>> START Article

# Color similarity extraction

This script extracts color similarity for each test instance, rank them and put together to a `.csv` file.

In [1]:
import numpy as np
import pandas as pd
import cv2
from tqdm import tqdm

In [2]:
train_i = {}
test_i = {}

train_xy = pd.read_csv('train.csv')
train_path = train_xy['id'].values
test_path = pd.read_csv('imagenames.csv')['id'].values

# Only store the histogram to save up space
for f in train_path:
    i = cv2.imread('./train/' + f + '.jpg')
    hist = cv2.calcHist([i],[0],None,[256],[0,256])
    train_i[f] = hist
for f in test_path:
    i = cv2.imread('./test/' + f + '.jpg')
    hist = cv2.calcHist([i],[0],None,[256],[0,256])

>> END Article
>> START Data provided

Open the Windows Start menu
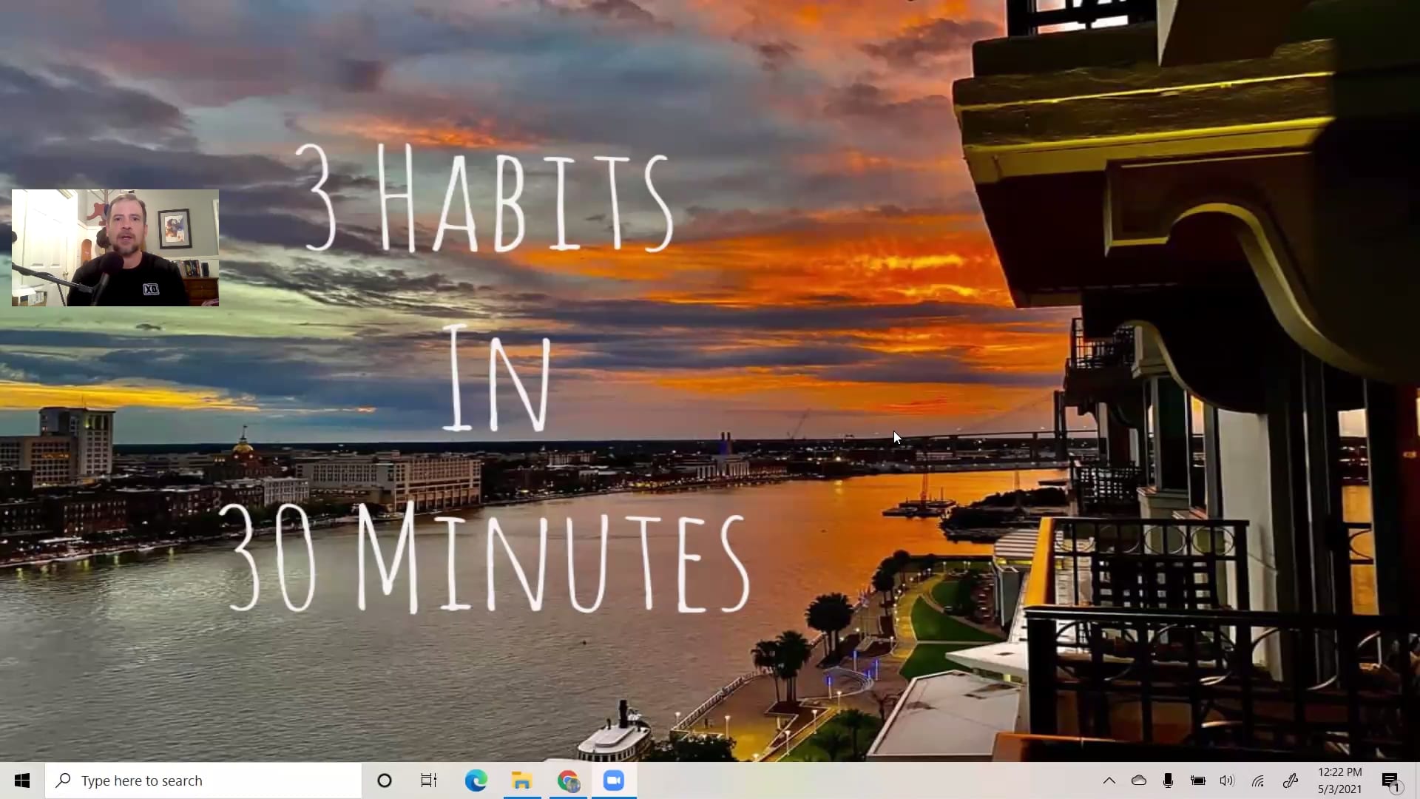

>> END Data provided

__Written request__
Can you reproduce the color similarity script word for word, from "train_path = train_xy['id'].values" up to and including "cv2.imread('./train/' + f + '.jpg')"? The data above is separate material, unrelated to the color similarity script.

__Expected output__
train_path = train_xy['id'].values
test_path = pd.read_csv('imagenames.csv')['id'].values

# Only store the histogram to save up space
for f in train_path:
    i = cv2.imread('./train/' + f + '.jpg')